Wuthering Heights: Chapter 6 - Summary & Analysis

Also Read

Summary

      Hindley returns home for the funeral and brings with him a young delicate and excitable wife. He had married Frances secretly. Hindley takes over the household and first banishes Joseph and Nelly to the servant's quarters in the back-kitchen. Frances too takes a dislike to Heathcliff and Heathcliff is also banished to the servant's quarters. Heathcliff is no longer allowed to take lessons from the curate and he is reduced to the level of a servant and forced to work as a farm-hand.

      As Hindley and Frances care little how the young people behave, Cathy and Heathcliff appear to be growing up as uncouth savages. Careless of punishment, they often remain on the moors all day.

      One Sunday evening when Catherine and Heathcliff have been sent from the sitting room, they disappear from the house. Late in the night. Heathcliff returns alone to tell the worried Nelly what has happened. The two had escaped and gone to Thrushcross Grange where the Lintons lived. Peeping through the window into a beautifully furnished room, they find Edgar and Isabella quarreling over a little dog. Heathcliff and Cathy laugh scornfully at this silliness and are thus discovered. The Linton's bulldog is set on them. Catherine is seized by the ankle and after this both she and Heathcliff are taken into the house, the latter swearing loudly. When Catherine is recognized, the Lintons are horrified and try put matters right by bathing her ankle and making a fuss of her. Heathcliff however, is ordered out of the house because of his foul language. Peeping through the window again, Heathcliff sees that Cathy is happy and comfortable and so comes back to Wuthering Heights and explains all this to Nelly.

      The next day Mr.
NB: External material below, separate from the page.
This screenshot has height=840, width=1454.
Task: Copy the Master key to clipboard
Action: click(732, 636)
Linton calls on Hindley and tells him to be more responsible towards Cathy.

Critical Analysis

      We are introduced to the Linton family for the first time and it is not a very happy introduction. For all the beauty of the room, its inmates Isabella and Edgar are quarreling.

      A window again assumes importance — this time the window of Thrushcross Grange. Throughout the novel windows are separators; here the window initially separates Catherine and Heathcliff from the Lintons but by the end of the chapter it separates Catherine and Heathcliff from each other; they are never to be truly happy together again.
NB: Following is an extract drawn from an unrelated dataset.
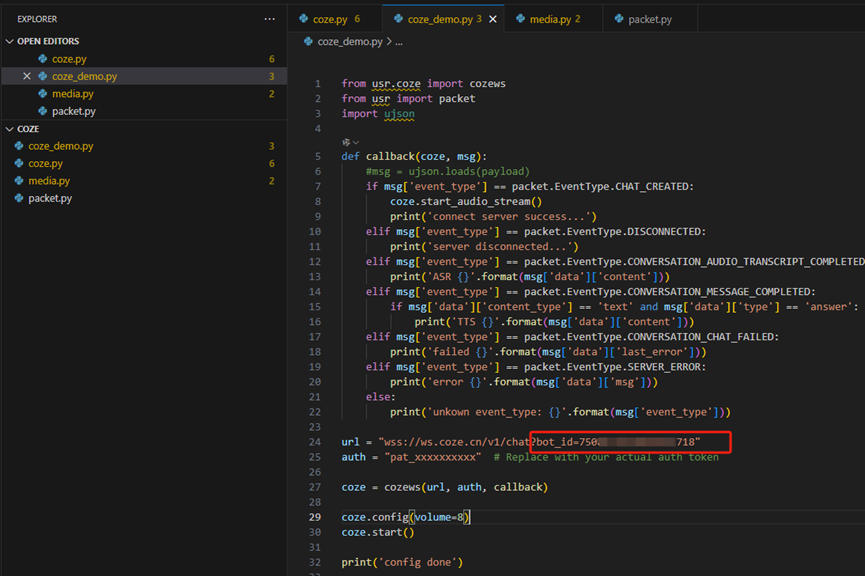Image resolution: width=865 pixels, height=576 pixels.
Task: Open the packet.py editor tab
Action: point(649,19)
      The narrative perspective changes. Once again Heathcliff briefly takes over the story and we see the incident at Thrushcross Grange through his eyes whilst Nelly listens and interpolates the occasional comment.

      The reader, has had a preview of some of the events in this chapter through Catherine s diary in Chapter 3; there she had described both the misery of Sunday evenings and also the harsh treatment meted out to Heathcliff by Hindley.